I have a corpus of text with each line in the csv file uniquely specifying a "topic" I am interested in. If I were to run an topic model on this corpus using an LDA or Gibbs method from either the topicmodels package or lda, as expected I would get multiple topics per "document" (a line of text in my CSV which I have a-priori defined to be my unique topic of interest). I get that this is a result of the topic model's algorithm and the bag of words assumption.

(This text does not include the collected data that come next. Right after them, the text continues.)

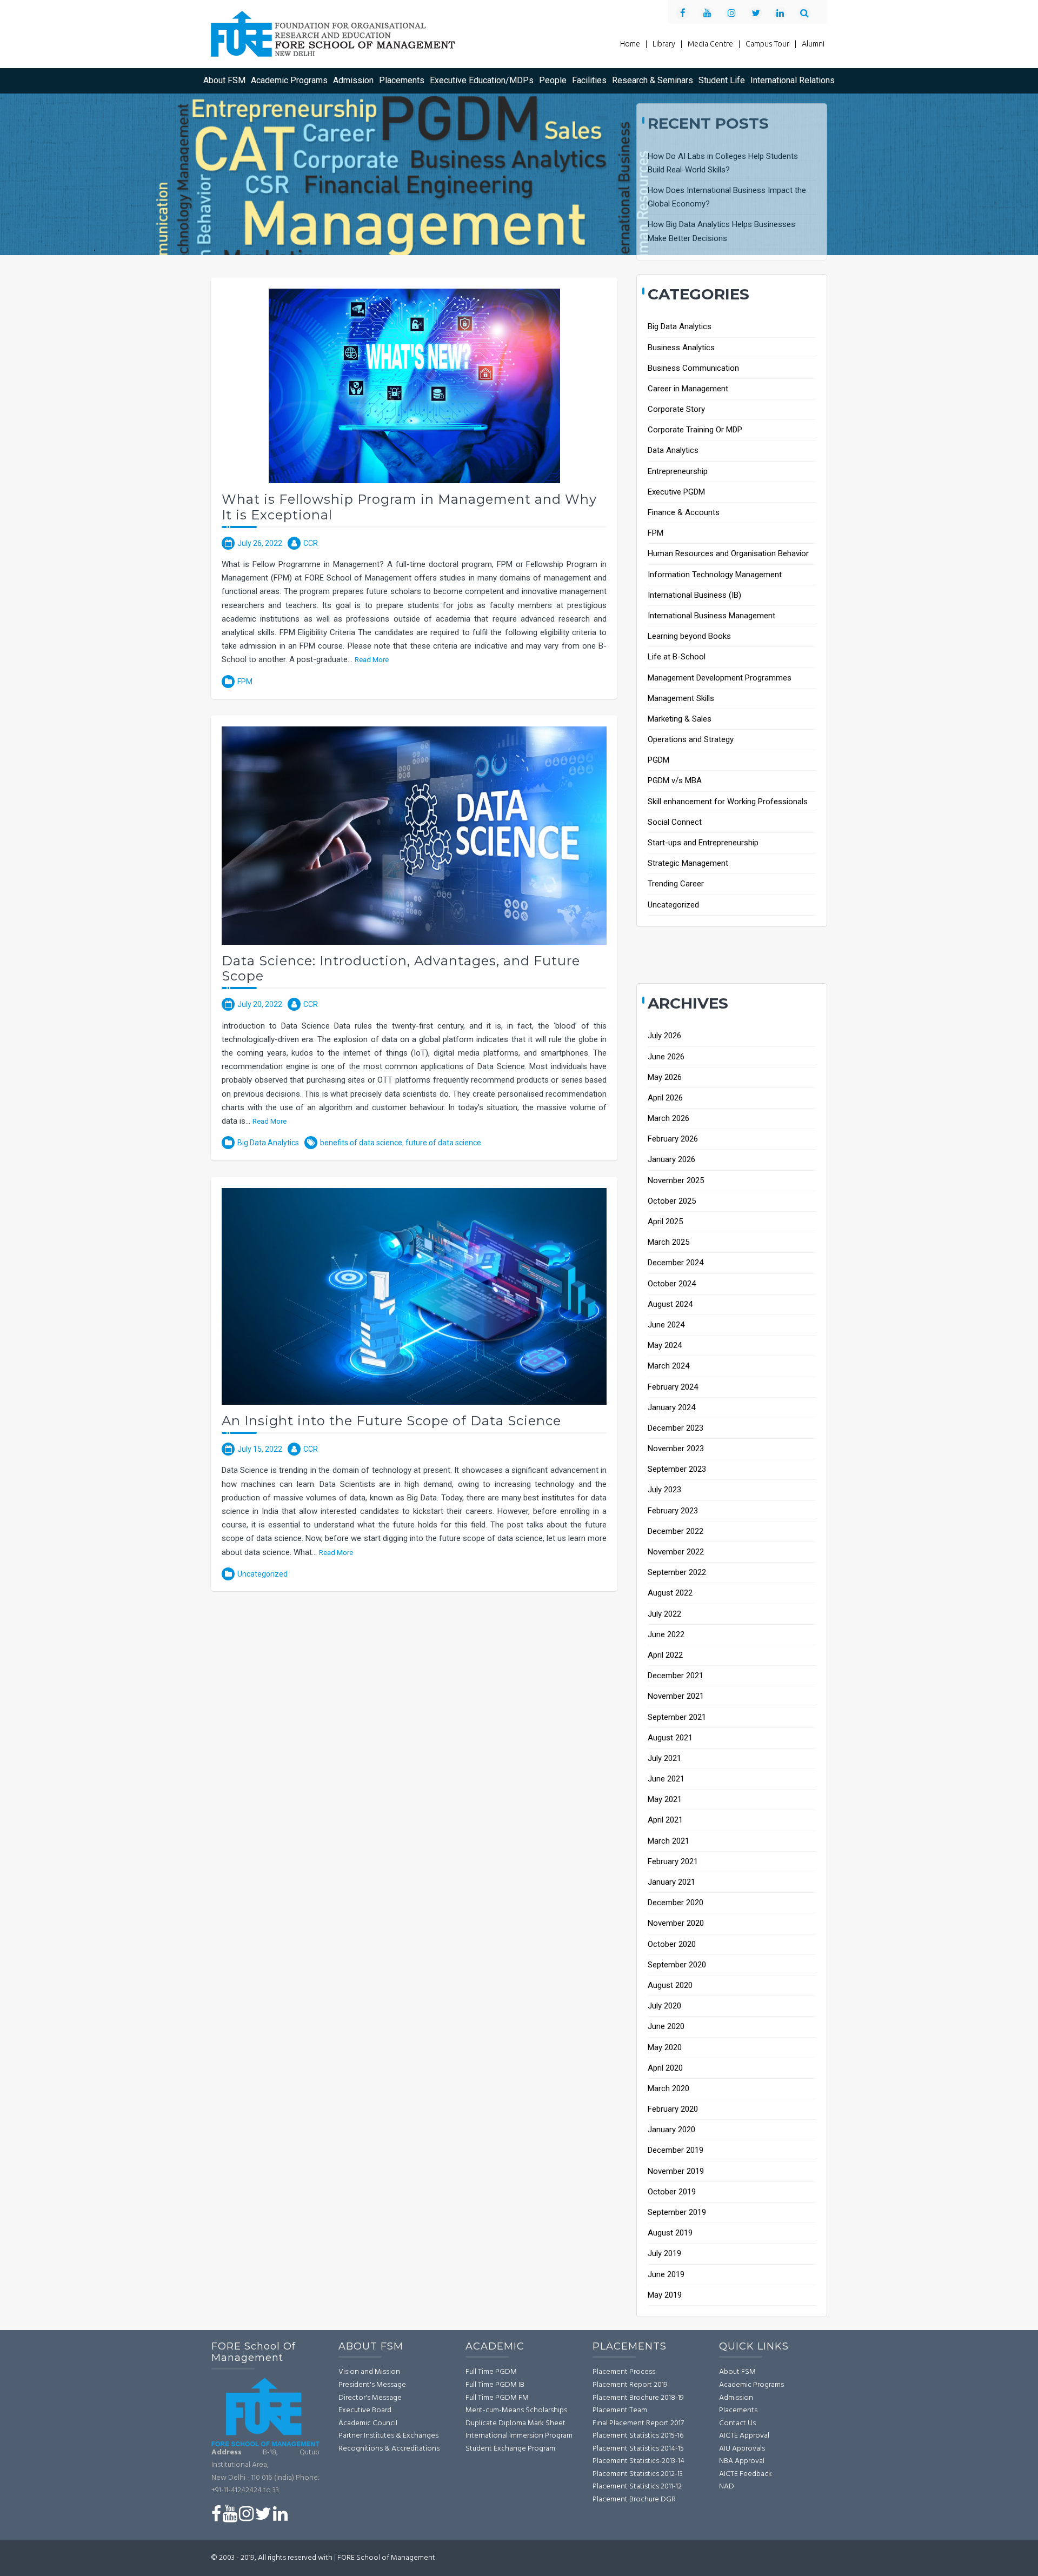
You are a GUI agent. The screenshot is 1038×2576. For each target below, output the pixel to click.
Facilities (589, 80)
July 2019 (664, 2253)
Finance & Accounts (684, 512)
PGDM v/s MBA (675, 780)
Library (667, 43)
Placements (401, 80)
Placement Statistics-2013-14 (638, 2461)
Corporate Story (676, 409)
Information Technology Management (715, 574)
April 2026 (665, 1098)
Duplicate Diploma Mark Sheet (515, 2423)
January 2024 (671, 1407)
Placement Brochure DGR (634, 2499)
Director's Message (370, 2398)
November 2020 (676, 1923)
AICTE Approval (744, 2436)
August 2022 (670, 1593)
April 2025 (665, 1221)
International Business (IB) (694, 595)
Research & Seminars (652, 80)
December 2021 (675, 1675)
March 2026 (668, 1118)
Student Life (721, 80)
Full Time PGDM (491, 2372)
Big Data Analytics (268, 1142)
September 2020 (677, 1965)
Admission (353, 80)
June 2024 (666, 1325)
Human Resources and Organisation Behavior (728, 553)
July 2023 (664, 1489)
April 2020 (665, 2068)
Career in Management (688, 388)
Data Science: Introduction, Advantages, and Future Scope (401, 968)
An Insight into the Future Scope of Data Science (391, 1421)
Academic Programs (289, 80)
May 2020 (665, 2047)
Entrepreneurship (678, 471)
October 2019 (672, 2192)
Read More (372, 659)
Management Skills (681, 698)
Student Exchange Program (510, 2448)
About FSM (224, 80)
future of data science (443, 1142)
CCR (310, 543)
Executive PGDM (676, 492)
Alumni (813, 43)
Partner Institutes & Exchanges (388, 2436)
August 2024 (670, 1304)
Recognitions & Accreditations (389, 2448)
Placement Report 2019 (630, 2385)
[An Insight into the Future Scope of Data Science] (414, 1295)
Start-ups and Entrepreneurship (703, 842)
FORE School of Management (386, 2558)
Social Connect (675, 822)
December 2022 (675, 1531)
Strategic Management (688, 863)
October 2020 (672, 1944)
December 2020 (675, 1902)
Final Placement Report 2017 (638, 2423)
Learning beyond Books (689, 636)
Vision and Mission (369, 2372)
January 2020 (671, 2129)
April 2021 (665, 1820)
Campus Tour (771, 43)
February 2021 (673, 1861)
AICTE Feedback (745, 2474)
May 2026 (665, 1077)
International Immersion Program (519, 2436)
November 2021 (676, 1696)
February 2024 (673, 1387)
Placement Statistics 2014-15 (638, 2448)
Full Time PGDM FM (497, 2398)
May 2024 (665, 1345)
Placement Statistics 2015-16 (638, 2436)
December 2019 (675, 2150)
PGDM (658, 760)
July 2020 (664, 2006)
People (553, 80)
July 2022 (664, 1614)
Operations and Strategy (691, 739)
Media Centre (714, 43)
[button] (808, 11)
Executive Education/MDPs (482, 80)
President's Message (372, 2385)
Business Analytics (681, 347)
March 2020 (668, 2088)
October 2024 (672, 1284)
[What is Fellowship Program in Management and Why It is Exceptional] (414, 385)
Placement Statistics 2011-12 (637, 2486)
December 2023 (675, 1428)
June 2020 (666, 2026)
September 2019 (677, 2212)
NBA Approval (741, 2461)
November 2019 (676, 2171)
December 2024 (675, 1262)
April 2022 (665, 1655)
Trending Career (676, 884)
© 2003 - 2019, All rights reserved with (272, 2558)
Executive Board (364, 2410)
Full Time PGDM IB (494, 2385)
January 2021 (671, 1882)
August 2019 (670, 2233)
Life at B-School (677, 657)
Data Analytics (673, 450)
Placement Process (624, 2372)
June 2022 (666, 1634)
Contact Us (737, 2423)
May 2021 (665, 1799)
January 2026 (671, 1159)
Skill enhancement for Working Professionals (728, 801)
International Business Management (711, 615)
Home (633, 43)
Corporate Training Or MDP (695, 430)
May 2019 (665, 2295)
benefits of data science (361, 1142)
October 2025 (672, 1201)
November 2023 (676, 1448)
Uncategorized (262, 1574)
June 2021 (666, 1779)
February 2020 (673, 2109)
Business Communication (693, 368)
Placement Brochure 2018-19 (638, 2398)
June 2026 (666, 1057)
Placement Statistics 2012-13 (638, 2474)
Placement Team (620, 2410)
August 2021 (670, 1738)
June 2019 (666, 2274)
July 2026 (664, 1035)
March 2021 (668, 1841)
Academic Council (367, 2423)
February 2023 (673, 1511)
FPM (244, 681)
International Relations (792, 80)
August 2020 (670, 1985)
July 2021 (664, 1758)
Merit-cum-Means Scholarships (516, 2410)
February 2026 (673, 1139)
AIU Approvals (742, 2448)
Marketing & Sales (679, 719)
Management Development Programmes (719, 678)
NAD (726, 2486)
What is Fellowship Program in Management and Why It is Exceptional (409, 507)
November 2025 (676, 1180)
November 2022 (676, 1552)
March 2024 (668, 1366)
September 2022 (677, 1572)
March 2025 (668, 1242)
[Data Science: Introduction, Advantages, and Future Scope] (414, 835)
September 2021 (677, 1717)
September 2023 (677, 1469)
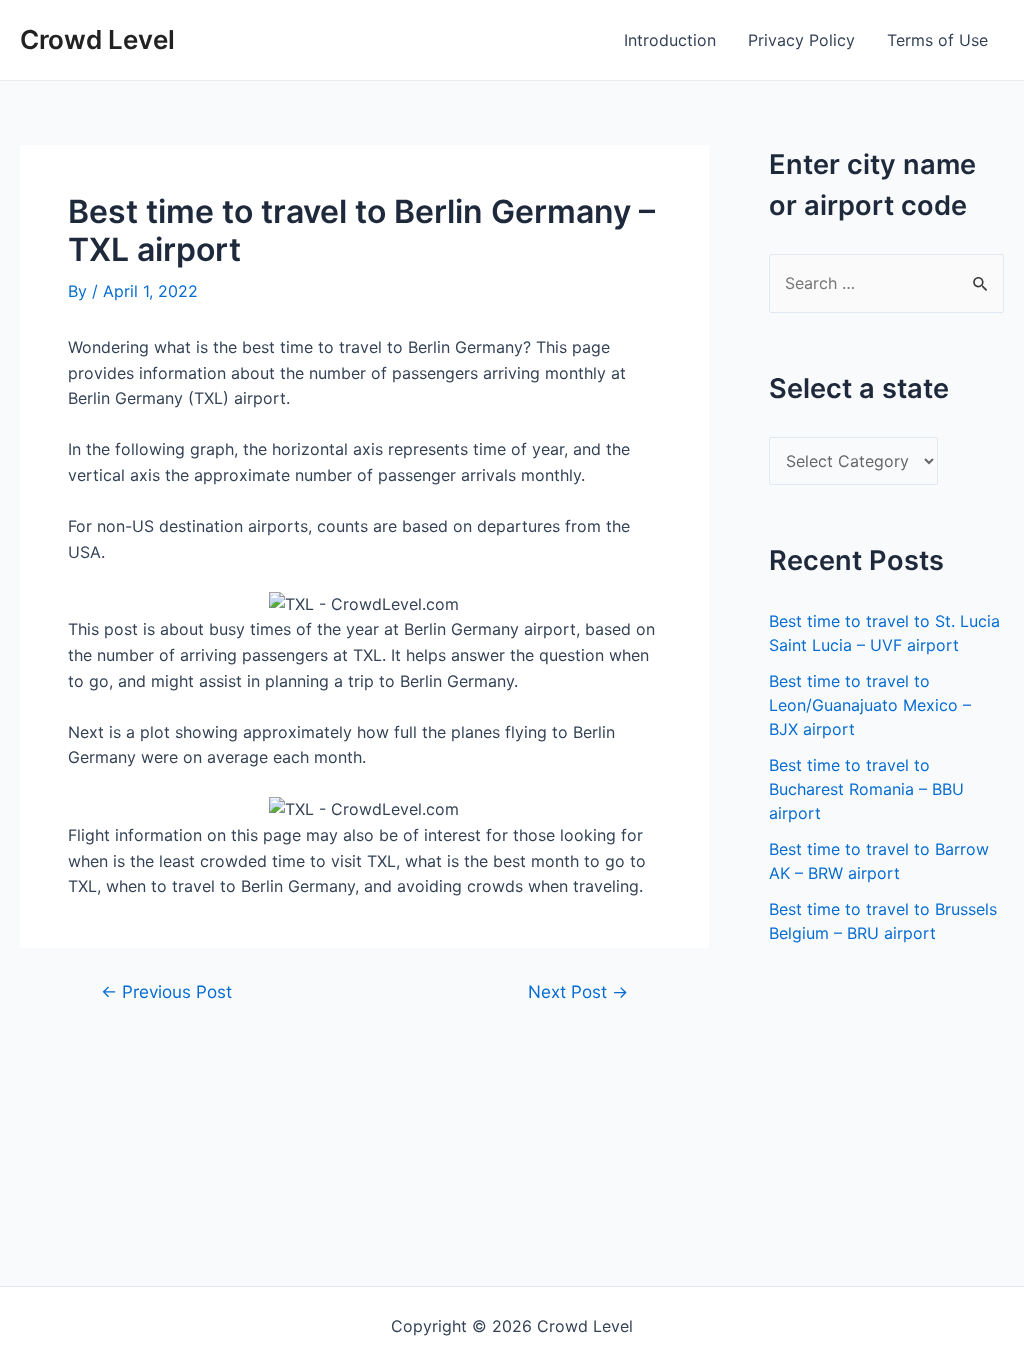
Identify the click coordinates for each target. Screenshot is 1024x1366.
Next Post (578, 991)
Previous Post (166, 991)
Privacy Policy (801, 40)
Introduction (670, 40)
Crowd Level (97, 39)
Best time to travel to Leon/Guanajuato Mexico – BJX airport (870, 705)
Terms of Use (937, 40)
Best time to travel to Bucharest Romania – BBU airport (866, 789)
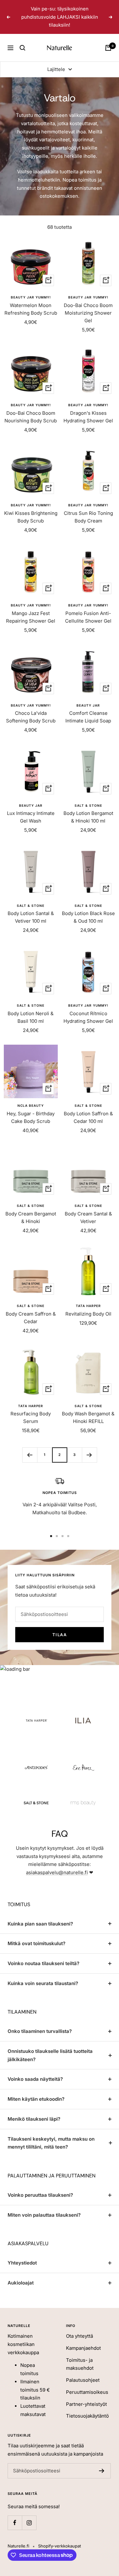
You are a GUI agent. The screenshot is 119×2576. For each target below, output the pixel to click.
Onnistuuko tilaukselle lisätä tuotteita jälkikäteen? (50, 2055)
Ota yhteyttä (79, 2336)
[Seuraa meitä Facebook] (15, 2522)
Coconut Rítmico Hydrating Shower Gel (88, 1017)
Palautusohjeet (83, 2380)
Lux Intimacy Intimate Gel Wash (31, 817)
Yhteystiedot (22, 2263)
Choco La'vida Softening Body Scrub (31, 717)
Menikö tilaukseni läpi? (34, 2119)
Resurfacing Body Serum (30, 1417)
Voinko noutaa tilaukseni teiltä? (43, 1963)
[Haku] (22, 48)
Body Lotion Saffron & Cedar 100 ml (88, 1117)
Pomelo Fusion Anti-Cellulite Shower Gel (88, 617)
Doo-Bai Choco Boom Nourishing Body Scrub (30, 417)
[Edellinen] (29, 1454)
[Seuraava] (89, 1454)
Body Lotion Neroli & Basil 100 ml (31, 1017)
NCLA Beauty (30, 1105)
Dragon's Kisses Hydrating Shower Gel (88, 417)
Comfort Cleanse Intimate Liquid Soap (88, 717)
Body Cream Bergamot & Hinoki (30, 1217)
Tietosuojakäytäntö (87, 2416)
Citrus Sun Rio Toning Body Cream (88, 517)
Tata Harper (88, 1306)
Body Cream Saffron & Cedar (31, 1317)
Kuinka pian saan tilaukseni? (40, 1924)
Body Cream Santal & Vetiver (88, 1217)
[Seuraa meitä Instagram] (29, 2522)
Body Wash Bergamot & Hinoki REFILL (88, 1417)
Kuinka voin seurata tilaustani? (43, 1983)
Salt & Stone (88, 805)
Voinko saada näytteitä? (35, 2079)
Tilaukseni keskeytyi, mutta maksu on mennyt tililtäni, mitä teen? (51, 2143)
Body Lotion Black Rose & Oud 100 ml (88, 917)
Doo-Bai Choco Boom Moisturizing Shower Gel (88, 313)
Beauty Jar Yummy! (31, 297)
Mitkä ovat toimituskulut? (36, 1943)
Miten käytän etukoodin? (36, 2099)
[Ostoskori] (108, 48)
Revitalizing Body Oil (88, 1314)
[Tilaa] (101, 2471)
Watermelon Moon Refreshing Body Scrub (30, 309)
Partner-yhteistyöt (86, 2404)
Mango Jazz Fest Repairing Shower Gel (30, 617)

What I am curious about however is this
1) Is there a pre-fab'd package in R that is designed for the user to specify the topics using the empirical word distribution? That is, I don't want the topics to be estimated; I want to tell R what the topics are. I suppose I could run a topic model with the correct number of Topics, use that structure of the object and then overwrite its contents. I was just hoping there was an easier or more obvious way that I'm just not seeing at this point.
Thoughts?
edit: added - I just thought about the alpha and beta parameters having control over the topic/term distributions within the LDA modeling algorithm. What settings might I be able to use that would force the model to only find 1 topic per document? Or is there a setting which would allow for that to occur?
If these seem like silly questions I understand - I'm quite new to this particular field and I am finding it fascinating.
What are you trying to accomplish with this approach? If you want to tell R what the topics are so it can predict the topics in other lines or documents, then RTextTools may be a helpful package.